São muitos os sintomas significativos que denunciam a ausência do bem-estar na escola, entre eles destacam-se os diagnósticos cada vez mais detalhados sobre diversos tipos de transtorno que conduzem à medicalização de um número cada vez maior de crianças que enfrentam dificuldades escolares. Essa é a inquietação de Marie-Claude Bernard, Alice Vanlint, Hélène Makdissi em seu artigo Narrar sua vulnerabilidade escolar: concepção de uma abordagem metodológica. Trata-se de uma pesquisa que visa questionar fundamentos teóricos – sociológicos, pedagógicos, médicos, psicológicos – em função dos quais são conceitualizadas as dificuldades escolares, com vistas a propor meios para se agir em conjunto. As autoras adotam uma abordagem compreensiva de inspiração etnográfica, visando compreender, para além dos discursos já consagrados, outros discursos sobre esse tipo de vulnerabilidade escolar. O foco do artigo é a apresentação de três protocolos de entrevista clínico-dialógica adaptados à recolha de narrativas de cada um dos três atores, objetivando desvelar seus construtos com relação ao objeto de estudo, qual seja, seus modos de elaborarem o discurso de vulnerabilidade: os da criança sobre suas próprias dificuldades escolares, os de seus pais e os do(a) professor(a) diante da criança em dificuldade.

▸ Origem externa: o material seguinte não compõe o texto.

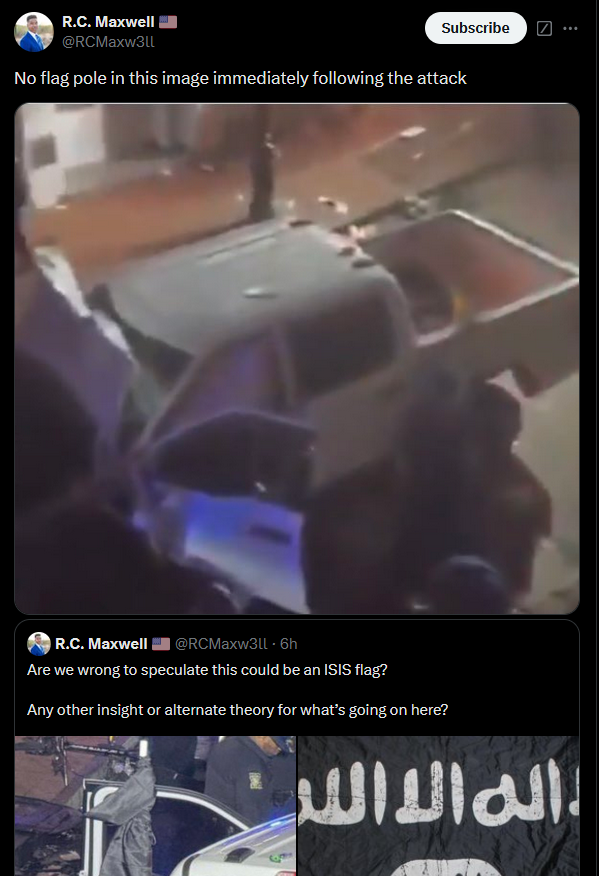This screenshot has height=876, width=599.
Task: Click R.C. Maxwell name in quoted tweet
Action: point(101,644)
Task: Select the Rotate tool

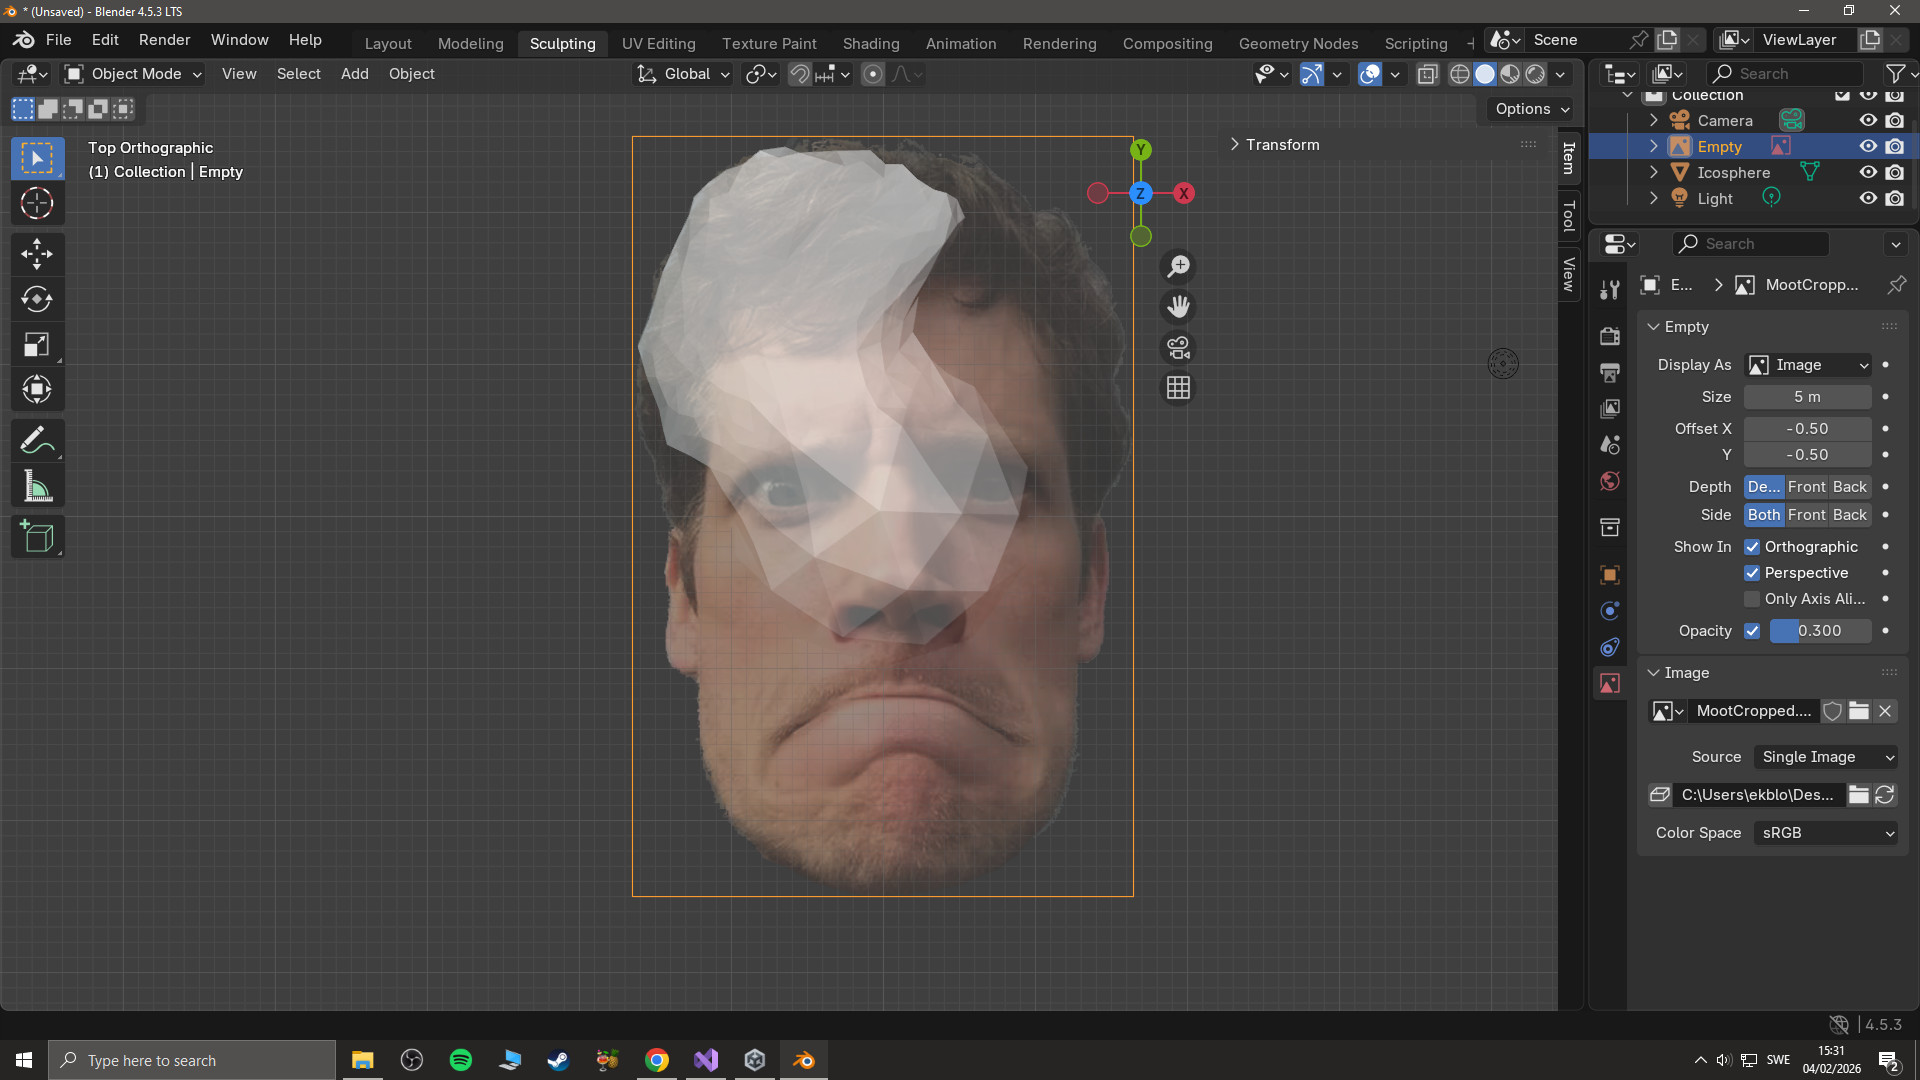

Mas afinal, “como a escola pode oferecer condições de bem-estar ou mesmo tornar-se um lugar de realização e de felicidade?”. É com esse questionamento que Anne Dizerbo e Béatrice Mabilon-Bonfils abrem o artigo intitulado Que diálogo pode favorecer o bem-estar e o desenvolvimento dos alunos? A reflexão decorre da cooperação entre as duas autoras num projeto de pesquisa-intervenção por elas desenvolvido com o apoio do Laboratório Bonheurs 3 .Se no texto precedente, Bernard, Vanlint e Makdissi buscam, no Canadá, contrapor discursos sobre a vulnerabilidade escolar no que concerne às aprendizagens, Dizerbo e Bonfils, na França, considerando a vulnerabilidade por um outro viés, recorrem a um site científico participativo do Laboratório Bonheurs, para colocar face to face, remotamente, 15 alunos do ensino médio, de 15 anos de idade, e pesquisadores em torno da seguinte questão: “será a escola um lugar de seleção social?”. Além dessas trocas digitais, as autoras agregam como instrumentos de pesquisa escritos argumentativos dos alunos e entrevistas biográficas. Trata-se de compreender os efeitos a curto e a longo prazo dos diálogos sobre o bem-estar dos alunos e sobre a elaboração de um ponto de vista singular favorável ao desenvolvimento de um poder-agir sobre seu percurso.
As noções de bem-estar e qualidade de vida são também fundantes para a concepção do Laboratório de Qualidade de Vida (LAQVi), enquanto ambiente acolhedor para o diálogo entre alunos do ensino médio integrado, de 15 a 19 anos de idade, e a pesquisadora-formadora, com vistas à elaboração do Projeto de vida, recomendado pela Base Nacional Curricular Comum (BNCC). Essa é a temática discutida por Maria da Conceição Passeggi e Luciana Medeiros da Cunha, no artigo Projetar-se no amanhã: condição biográfica e projeto de vida no novo ensino médio. As reflexões visam discutir as contribuições dos princípios epistemológicos, teórico-conceituais e de método da pesquisa (auto)biográfica e sua articulação com dispositivos e procedimentos utilizados na práxis pedagógica, na perspectiva da pesquisa-açãoformação. As análises evidenciam resultados com ênfase nas mudanças das representações de si, de escolhas, opções e tomadas de decisão, produzidas e aprofundadas na elaboração de três versões do projeto de vida, em grupos reflexivos de mediação biográfica. Para as autoras, o projeto de vida se justifica quando representa uma abertura criada em espaços formais para fundar uma mirada educacional de caráter crítico-reflexivo e ético, com vistas à autorreflexão, autoria e emancipação do jovem em um momento de virada biográfica no seu percurso estudantil.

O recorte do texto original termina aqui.